▸ **Reading text**:

Re: [OMPI devel] race condition in oob/tcp

Gilles Gouaillardet Fri, 19 Sep 2014 11:30:18 -0400 (EDT)

Ralph,

let me detail the new race condition.


orted 2 and 3 are not connected to each other and send a message to each
other

orted 2 and 3 call send_process (that set peer->state =
MCA_OOB_TCP_PEER_CONNECTING)
they both end up calling mca_oob_tcp_peer_try_connect

now if orted 3 calls mca_oob_tcp_send_handler.
peer->state = MCA_OOB_TCP_CONNECT_ACK
peer->fd = 15 /* in my environment */

now orted 2 accept the connection from orted 3 (fd=17 in my environment)
and invokes recv_handler
that will call mca_oob_tcp_peer_recv_connect_ack
that will in turn call retry because peer->state is MCA_OOB_TCP_CONNECTING
retry will close fd 15 and 17

now orted 3 decides to handle fd 15 (depend on random() of libevent ...)
mca_oob_tcp_recv_handler will call mca_oob_tcp_peer_recv_connect_ack
that will call tcp_peer_recv_blocking
recv(15, ...) will return 0 /* orted 2 did not invoke
mca_oob_tcp_send_handler yet)
then mca_oob_tcp_peer_close will set peer->state = MCA_OOB_TCP_CLOSED
and mca_oob_tcp_peer_recv_connect_ack will *not* invoke retry()

▸ **Raw data**:
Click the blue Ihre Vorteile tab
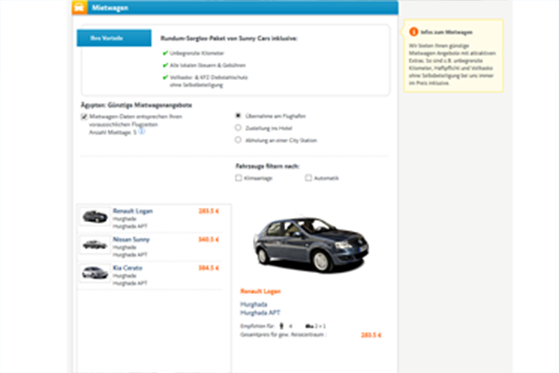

▸ **Given exercise 1**: Reproduce the passage of the oob/tcp race condition post from "and invokes recv_handler" up to and including "mca_oob_tcp_send_handler yet)", word for word.
▸ **Given exercise 2**: In the oob/tcp race condition post, which file descriptors does retry close?

▸ **Complete response 1**:
and invokes recv_handler
that will call mca_oob_tcp_peer_recv_connect_ack
that will in turn call retry because peer->state is MCA_OOB_TCP_CONNECTING
retry will close fd 15 and 17

now orted 3 decides to handle fd 15 (depend on random() of libevent ...)
mca_oob_tcp_recv_handler will call mca_oob_tcp_peer_recv_connect_ack
that will call tcp_peer_recv_blocking
recv(15, ...) will return 0 /* orted 2 did not invoke
mca_oob_tcp_send_handler yet)

▸ **Complete response 2**: fd 15 and 17